Kommentar Verkorkster Neustart: Schulen öffnen ohne überzeugendes Konzept

Mecklenburg-Vorpommern ist das erste Bundesland, das den landesweiten Regelbetrieb an den Schulen wieder aufnimmt.
Es ist ja nicht so, als würde sich der Staat nicht für das Schicksal der Kinder und Jugendlichen in Coronazeiten interessieren. Vor wenigen Tagen hat die Drogenbeauftragte der Bundesregierung eine Kampagne gegen Onlinesucht angekündigt. Zusammen mit „vielen tollen Partnern“, mit bunten Flyern und natürlich einer Website will Daniela Ludwig (CSU) dafür werben, dass Kinder zwischen sechs und zehn Jahren pro Tag höchstens 60 Minuten vor Bildschirmmedien verbringen.

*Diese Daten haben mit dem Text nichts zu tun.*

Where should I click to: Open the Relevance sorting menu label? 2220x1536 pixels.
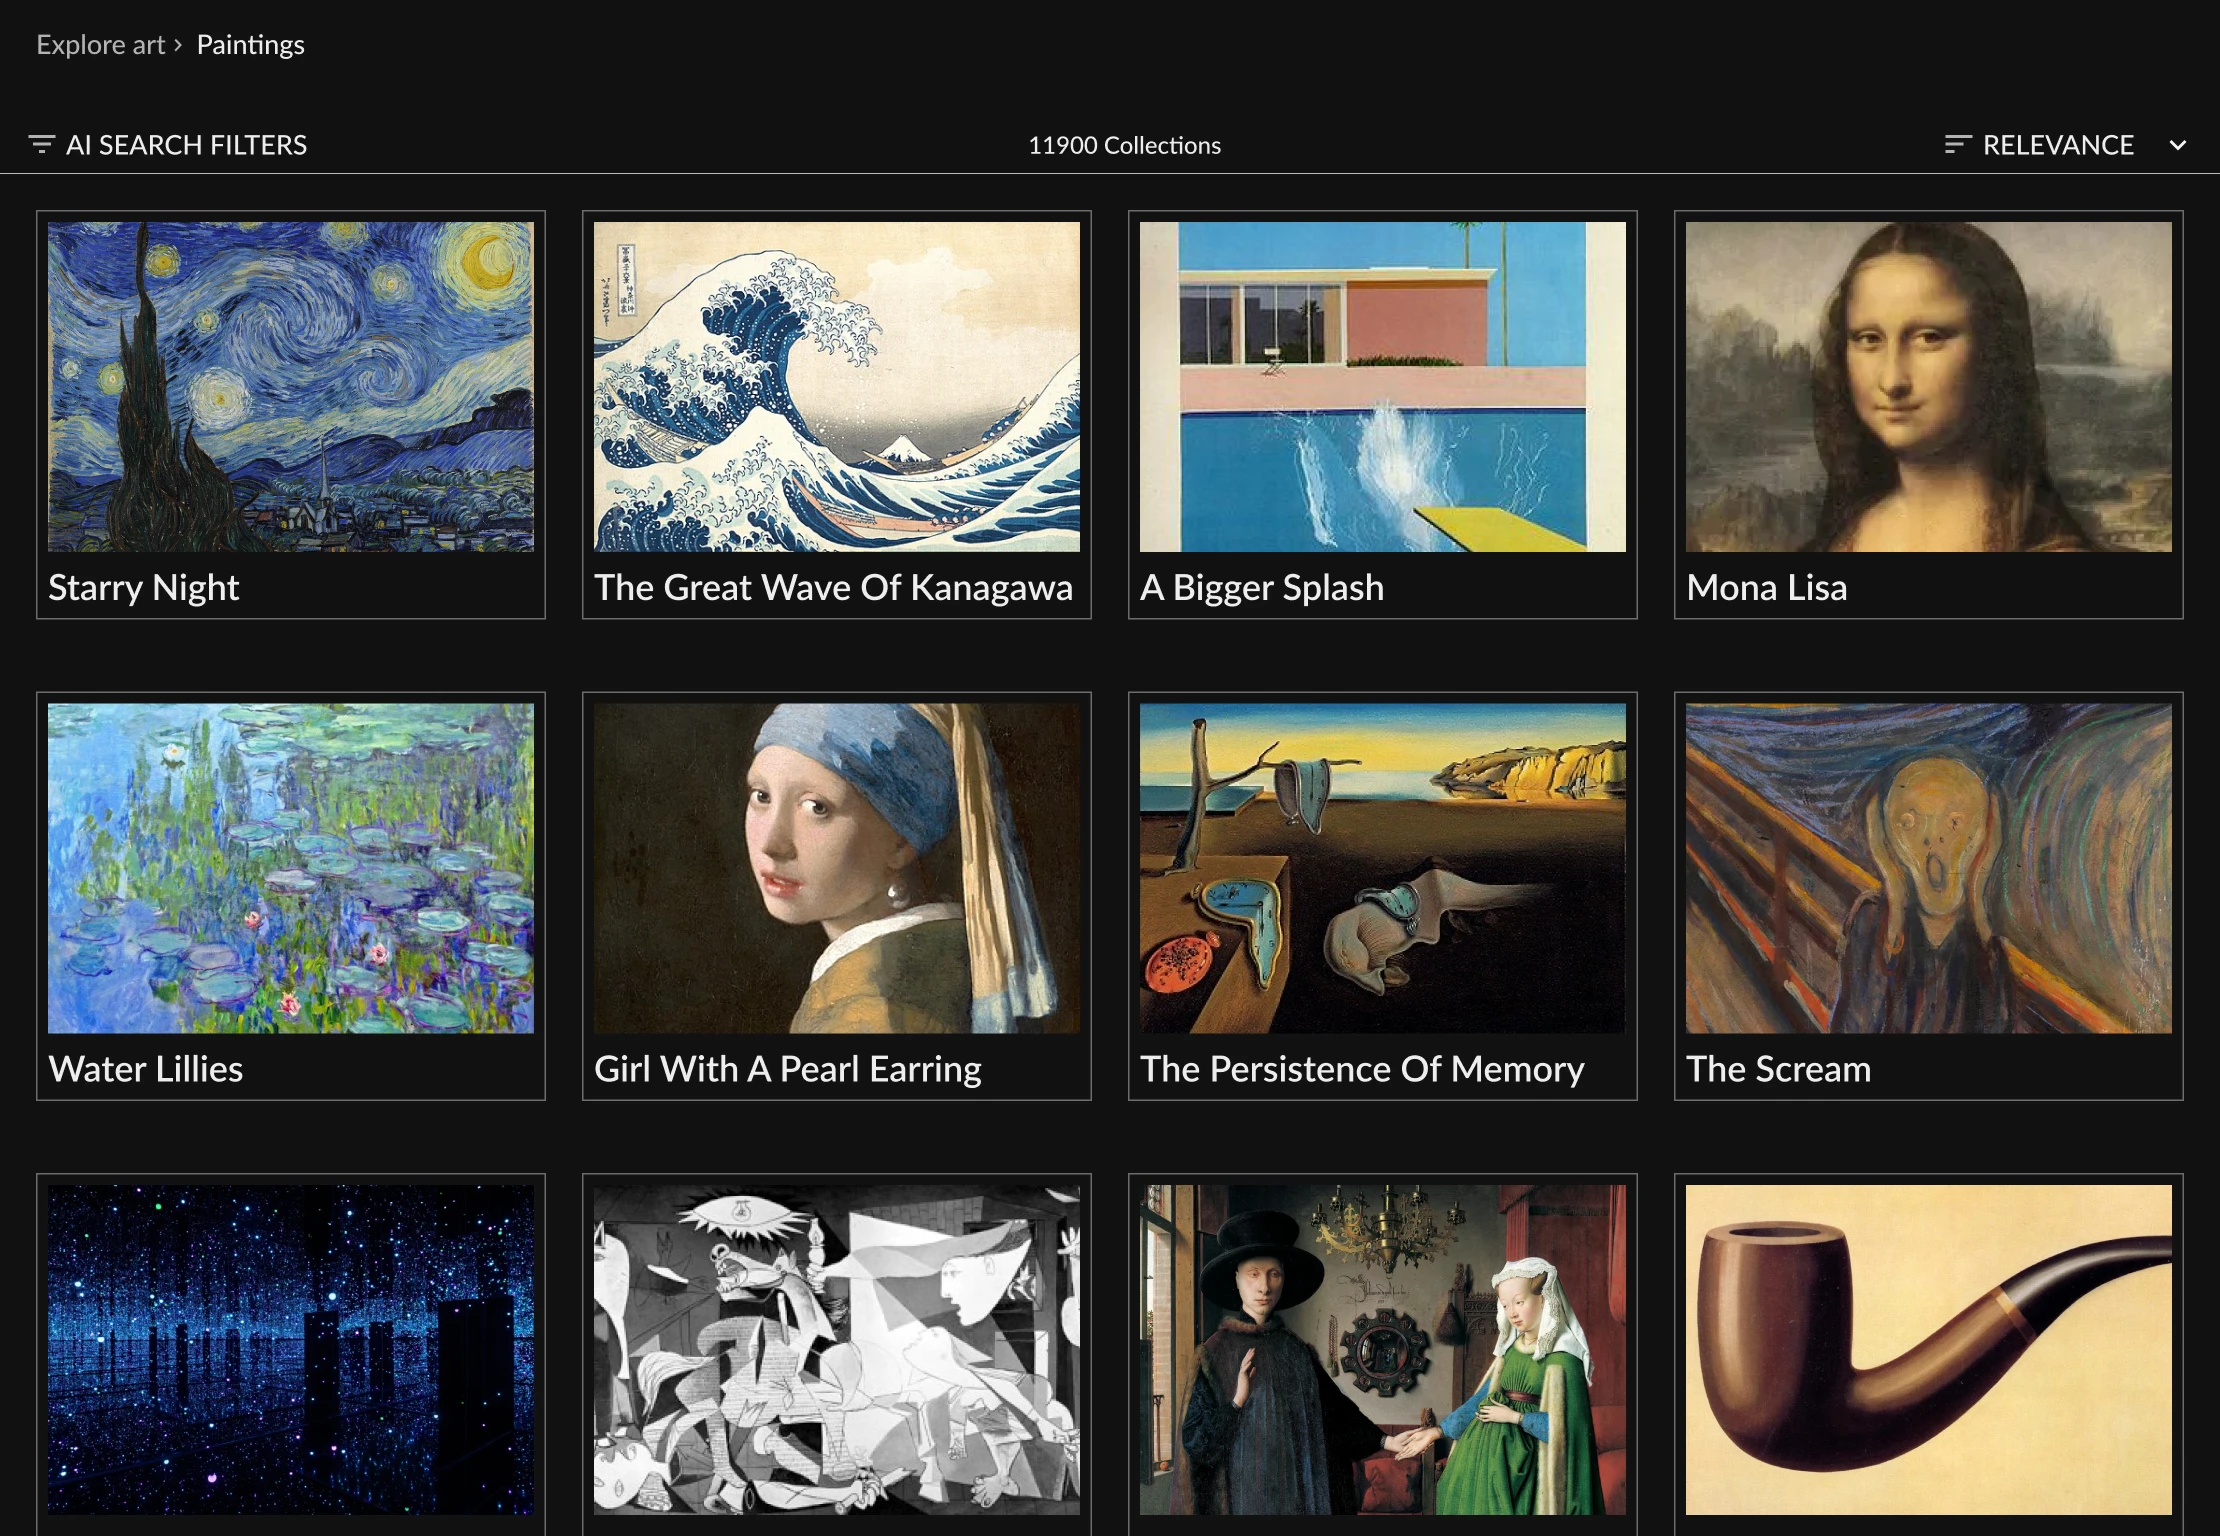tap(2057, 145)
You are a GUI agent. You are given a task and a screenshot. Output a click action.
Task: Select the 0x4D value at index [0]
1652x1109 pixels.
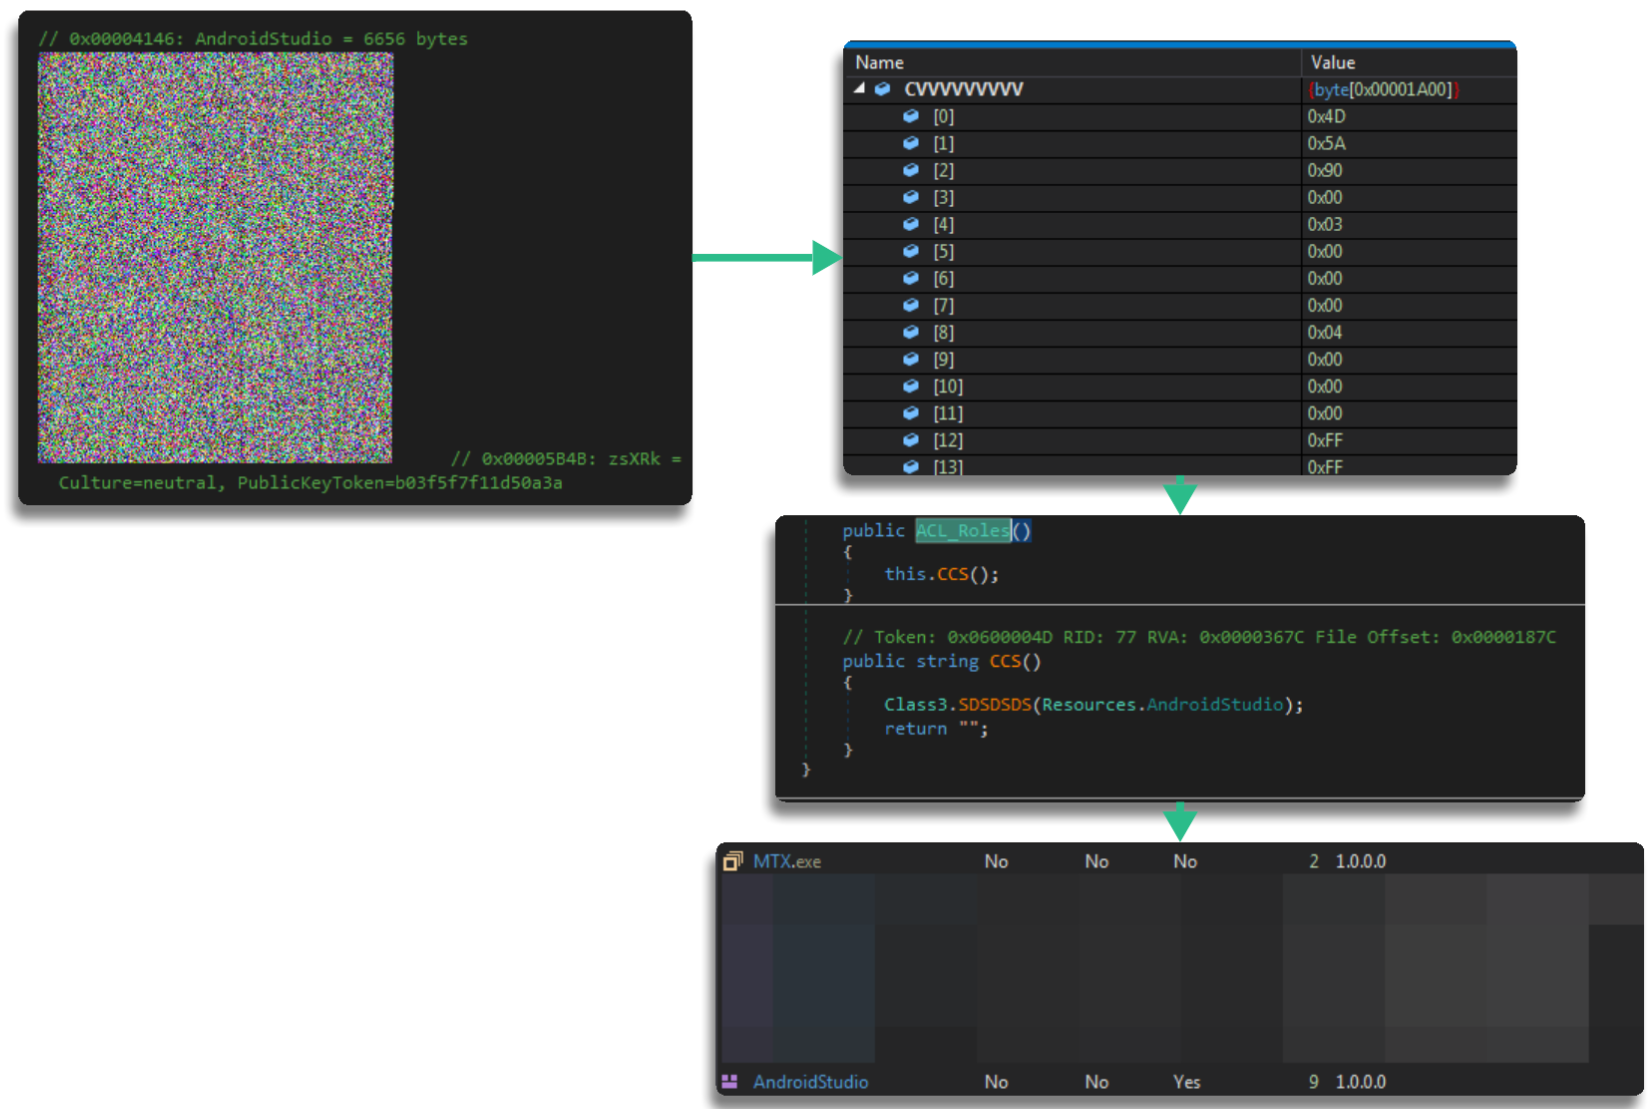click(x=1326, y=116)
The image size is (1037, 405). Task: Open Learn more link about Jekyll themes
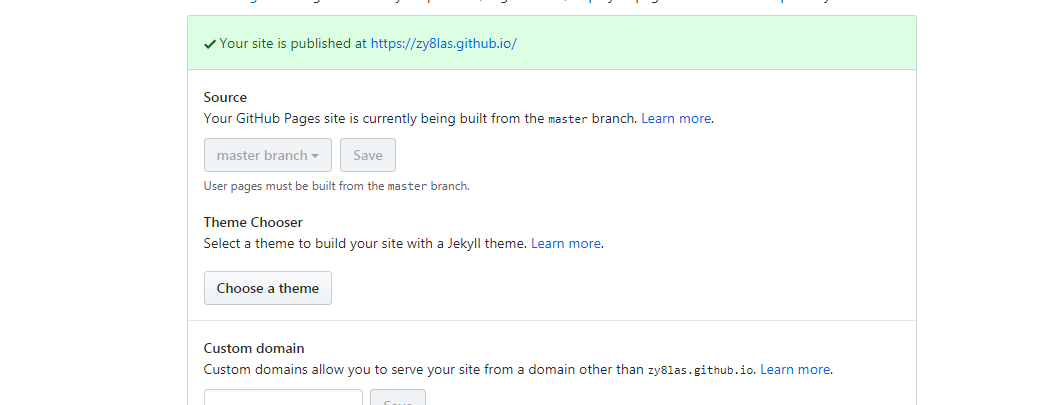[566, 243]
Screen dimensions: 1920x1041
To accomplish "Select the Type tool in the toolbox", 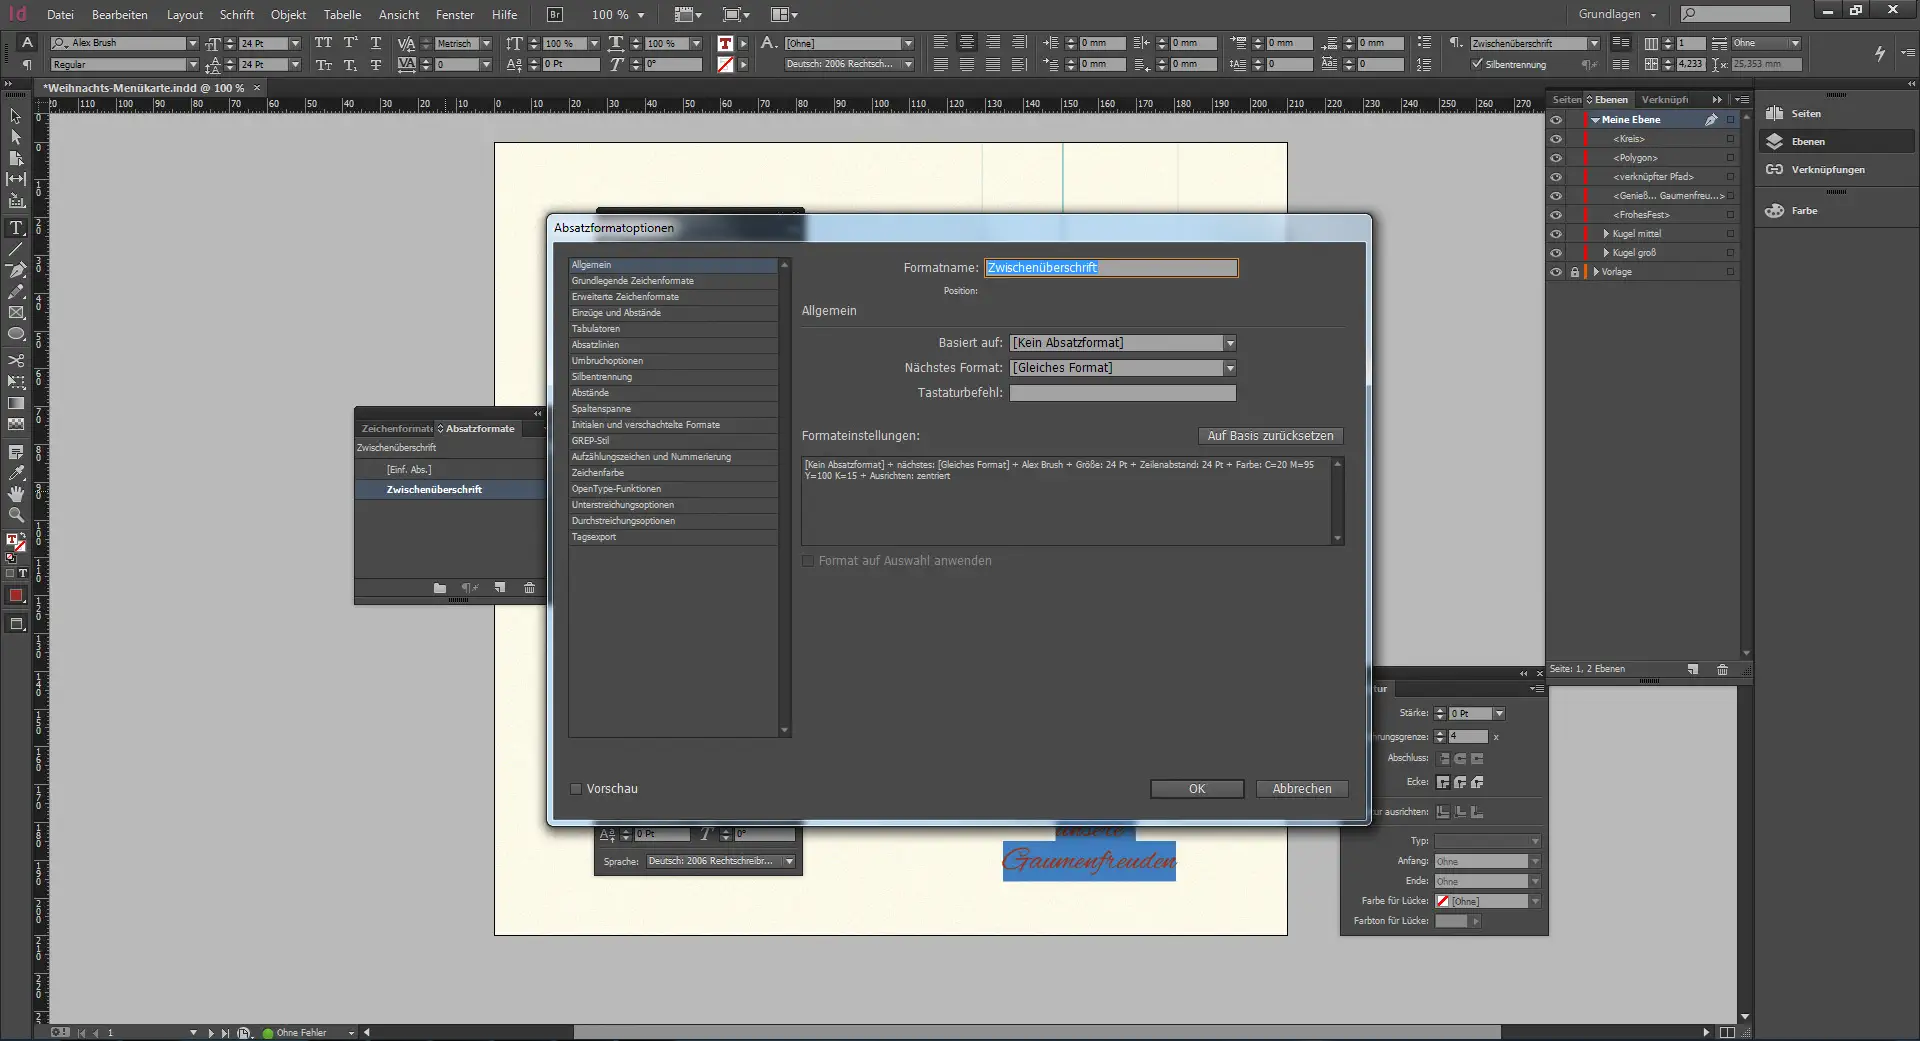I will [16, 228].
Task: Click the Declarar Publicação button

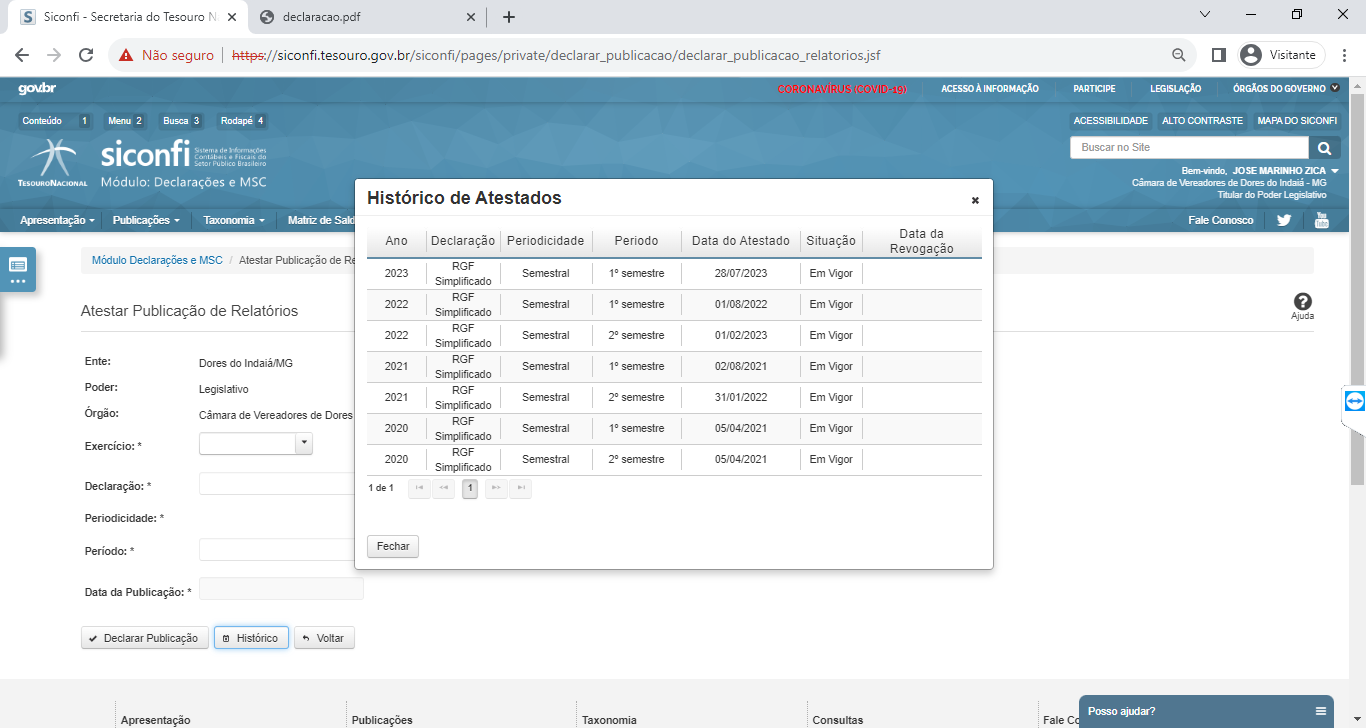Action: (145, 638)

In den vergangenen Wochen hätten Politiker aller Parteien reichlich Gelegenheit gehabt, die Bildschirmzeit von Jugendlichen nachhaltig zu reduzieren: mit einem überzeugenden Konzept, wie sich Präsenzunterricht auch in Coronazeiten sicher organisieren lässt.
Stattdessen gehen in diesen Tagen in den meisten Bundesländern die Sommerferien zu Ende, die Schüler kehren in die Klassenzimmer zurück, und es regiert das Prinzip Hoffnung: ein bisschen Maske tragen auf dem Schulflur (aber nicht flächendeckend im Unterricht), ein paar Ermahnungen zum Händewaschen, und dann mal abwarten. Angesichts erneut steigender Corona-Fallzahlen in Deutschland eine ziemlich riskante Strategie.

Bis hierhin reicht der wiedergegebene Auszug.